Top of TEXT EXCERPT

The Moral Case for Preserving the Safety Net

Commentary:
By Rev. Jennifer Butler and Gordon Whitman

As cracks form among CEOs and Republican Members of Congress over their hardline anti-tax position in the fiscal showdown, religious leaders from across the ideological spectrum have been united in supporting new revenue over additional spending cuts. And they’re speaking for their people. A strong majority of religious Americans favor letting the Bush tax cuts for the richest two percent of Americans expire. Even reliably conservative groups, such as white evangelical Protestants, are evenly divided on the issue.

The outcome of this debate has profound moral consequences. The government’s capacity to invest in the common good and responsibly reduce the debt depends on raising more revenue. Letting tax cuts that only benefit the richest two percent expire isn’t a magic bullet, but it’s a necessary component of a balanced solution that doesn’t harm poor families or slash Social Security, Medicare and Medicaid benefits for current or future beneficiaries.

Bottom of TEXT EXCERPT
Top of EXTRACTED INFORMATION

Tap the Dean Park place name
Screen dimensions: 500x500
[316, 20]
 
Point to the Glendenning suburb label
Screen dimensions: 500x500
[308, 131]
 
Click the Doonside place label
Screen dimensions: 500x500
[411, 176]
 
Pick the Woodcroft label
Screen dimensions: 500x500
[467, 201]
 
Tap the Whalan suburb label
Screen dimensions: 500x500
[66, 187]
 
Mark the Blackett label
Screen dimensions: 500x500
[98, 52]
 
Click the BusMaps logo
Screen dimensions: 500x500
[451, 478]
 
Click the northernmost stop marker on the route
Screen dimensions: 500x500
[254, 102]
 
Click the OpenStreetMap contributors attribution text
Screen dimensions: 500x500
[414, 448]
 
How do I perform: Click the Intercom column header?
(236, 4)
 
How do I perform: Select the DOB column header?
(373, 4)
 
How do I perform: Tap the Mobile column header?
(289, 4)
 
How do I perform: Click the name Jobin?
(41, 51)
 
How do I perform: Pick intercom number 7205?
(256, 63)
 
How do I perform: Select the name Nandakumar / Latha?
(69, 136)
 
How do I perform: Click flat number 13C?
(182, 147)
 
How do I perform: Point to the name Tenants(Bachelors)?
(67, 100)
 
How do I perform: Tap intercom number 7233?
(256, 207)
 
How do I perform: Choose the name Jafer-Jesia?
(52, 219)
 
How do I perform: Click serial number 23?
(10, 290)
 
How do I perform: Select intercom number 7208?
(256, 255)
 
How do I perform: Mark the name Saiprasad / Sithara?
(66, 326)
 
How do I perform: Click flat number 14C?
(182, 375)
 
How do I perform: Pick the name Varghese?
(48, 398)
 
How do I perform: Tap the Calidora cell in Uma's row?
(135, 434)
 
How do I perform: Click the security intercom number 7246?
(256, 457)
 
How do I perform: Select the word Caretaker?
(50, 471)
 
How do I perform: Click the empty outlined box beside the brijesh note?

Bottom of EXTRACTED INFORMATION

[LIST OF TASKS]:
1) Copy the passage of the safety net commentary from "The outcome of" to "or future beneficiaries.", word for word.
2) Answer these questions using the safety net commentary:
(a) Who are the authors of the commentary?
(b) Which reliably conservative group does the commentary say is evenly divided on the issue?
(c) Which benefits does the commentary say a balanced solution should not slash?
3) Extend the commentary on preserving the safety net, picking up right after its final sentence.

[WRITTEN ANSWERS]:
1)
The outcome of this debate has profound moral consequences. The government’s capacity to invest in the common good and responsibly reduce the debt depends on raising more revenue. Letting tax cuts that only benefit the richest two percent expire isn’t a magic bullet, but it’s a necessary component of a balanced solution that doesn’t harm poor families or slash Social Security, Medicare and Medicaid benefits for current or future beneficiaries.

2)
(a) Rev. Jennifer Butler and Gordon Whitman.
(b) White evangelical Protestants.
(c) Social Security, Medicare and Medicaid benefits.

3)
Clergy have spoken clearly about our duty to protect low-income families in the fiscal showdown negotiations. Inspired by the clear mandates of Scripture, many of our nation’s most prominent faith leaders have drawn a circle of protection around programs such as education funding, food stamps, and the Earned Income Tax Credit. This stance reflects not only religious teachings about justice and compassion, but also popular opinion among people of faith. A post-election poll by Public Religion Research Institute showed that majorities of all major religious demographics (with the lone exception of white evangelical Protestants) oppose cutting protections for the poor in order to reduce the deficit.

In addition to programs aimed expressly at low-income Americans, we also have a responsibility to defend Medicaid, Medicare, and Social Security. Social Security keeps 21 million Americans out of poverty every year. Medicaid protects not only low-income children and families, but also provides long-term care to millions of older and disabled Americans. And Medicare is the cornerstone of our national commitment that American seniors receive the healthcare they need regardless of economic status. Using deficits caused by irresponsible tax cuts, unfunded wars, the financial crisis and an inefficient healthcare system as an auspice to weaken programs that ensure basic economic security and access to health care for millions of Americans is wrong. Arguing that we must slash these programs now to avoid destroying them later is a failure of leadership.

Faith leaders of the PICO National Network are telling our elected officials in no uncertain terms that protecting the poor, preserving the social contract and making the richest Americans pay their fair share are nonnegotiable priorities.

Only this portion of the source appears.